DATA TO PROCESS »

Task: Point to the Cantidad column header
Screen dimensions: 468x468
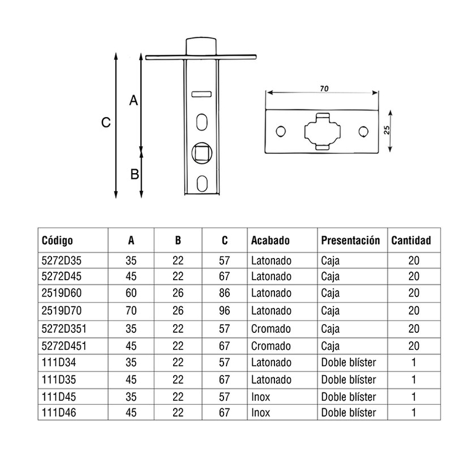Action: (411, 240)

--

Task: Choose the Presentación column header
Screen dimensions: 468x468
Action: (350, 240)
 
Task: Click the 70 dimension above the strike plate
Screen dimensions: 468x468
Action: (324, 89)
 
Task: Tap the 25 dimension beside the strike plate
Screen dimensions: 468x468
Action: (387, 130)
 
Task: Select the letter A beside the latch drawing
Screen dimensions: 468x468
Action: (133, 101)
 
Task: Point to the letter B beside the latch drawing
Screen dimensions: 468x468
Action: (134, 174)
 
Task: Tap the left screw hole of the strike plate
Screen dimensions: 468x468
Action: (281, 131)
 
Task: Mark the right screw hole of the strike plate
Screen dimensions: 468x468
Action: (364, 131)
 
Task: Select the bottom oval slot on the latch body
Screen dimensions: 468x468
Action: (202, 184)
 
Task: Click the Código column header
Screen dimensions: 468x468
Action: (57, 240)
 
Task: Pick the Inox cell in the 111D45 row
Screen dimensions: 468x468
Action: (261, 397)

JOB » Copy the material word for word, starting at the line containing "Task: Select the letter" and ending at the line containing "Action: (261, 397)", with both of those lines included.

EXPECTED ANSWER »
Task: Select the letter A beside the latch drawing
Screen dimensions: 468x468
Action: (133, 101)
 
Task: Point to the letter B beside the latch drawing
Screen dimensions: 468x468
Action: (134, 174)
 
Task: Tap the left screw hole of the strike plate
Screen dimensions: 468x468
Action: (281, 131)
 
Task: Mark the right screw hole of the strike plate
Screen dimensions: 468x468
Action: (364, 131)
 
Task: Select the bottom oval slot on the latch body
Screen dimensions: 468x468
Action: (202, 184)
 
Task: Click the Código column header
Screen dimensions: 468x468
Action: (57, 240)
 
Task: Pick the Inox cell in the 111D45 row
Screen dimensions: 468x468
Action: (261, 397)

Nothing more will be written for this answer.